● HOW TO COMPLETE THIS TASK
Locate the word "computer" in the data below, then copy every line that holds it.

(Stored dataset items)
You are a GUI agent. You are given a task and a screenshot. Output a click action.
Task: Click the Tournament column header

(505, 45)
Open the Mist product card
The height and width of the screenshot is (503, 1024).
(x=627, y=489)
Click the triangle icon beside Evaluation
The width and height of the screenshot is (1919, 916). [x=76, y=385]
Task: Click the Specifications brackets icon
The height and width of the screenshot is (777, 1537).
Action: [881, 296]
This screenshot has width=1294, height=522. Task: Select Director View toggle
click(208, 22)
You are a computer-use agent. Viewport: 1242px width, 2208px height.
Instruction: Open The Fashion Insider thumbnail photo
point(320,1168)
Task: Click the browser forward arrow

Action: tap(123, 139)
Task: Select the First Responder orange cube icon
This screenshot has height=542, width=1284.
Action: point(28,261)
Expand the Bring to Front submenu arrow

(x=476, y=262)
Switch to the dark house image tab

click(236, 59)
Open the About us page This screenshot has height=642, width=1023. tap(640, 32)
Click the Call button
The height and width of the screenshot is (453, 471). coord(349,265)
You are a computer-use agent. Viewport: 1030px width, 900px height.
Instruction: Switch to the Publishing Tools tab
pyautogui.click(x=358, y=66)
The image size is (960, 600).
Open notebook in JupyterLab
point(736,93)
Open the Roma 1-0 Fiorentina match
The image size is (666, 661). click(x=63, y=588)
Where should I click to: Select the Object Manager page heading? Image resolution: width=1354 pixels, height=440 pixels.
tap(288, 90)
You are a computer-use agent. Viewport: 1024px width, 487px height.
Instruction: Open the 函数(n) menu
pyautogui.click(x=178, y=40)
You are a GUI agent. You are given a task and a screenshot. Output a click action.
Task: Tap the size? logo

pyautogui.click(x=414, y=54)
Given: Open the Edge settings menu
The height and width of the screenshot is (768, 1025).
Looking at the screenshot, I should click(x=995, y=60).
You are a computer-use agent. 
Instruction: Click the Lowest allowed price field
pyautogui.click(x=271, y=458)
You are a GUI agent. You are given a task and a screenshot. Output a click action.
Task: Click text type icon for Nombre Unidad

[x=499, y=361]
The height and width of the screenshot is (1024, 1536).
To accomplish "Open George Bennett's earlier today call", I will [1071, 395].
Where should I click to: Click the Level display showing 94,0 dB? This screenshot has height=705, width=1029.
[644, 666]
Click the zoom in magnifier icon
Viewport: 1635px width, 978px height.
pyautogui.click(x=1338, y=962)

● TASK OUTPUT
You are a computer-use agent. Viewport: 1242px width, 2208px height.
You are a computer-use agent. Viewport: 1030px width, 900px height.
You are a computer-use agent. Viewport: 1024px width, 487px height.
You are a computer-use agent. 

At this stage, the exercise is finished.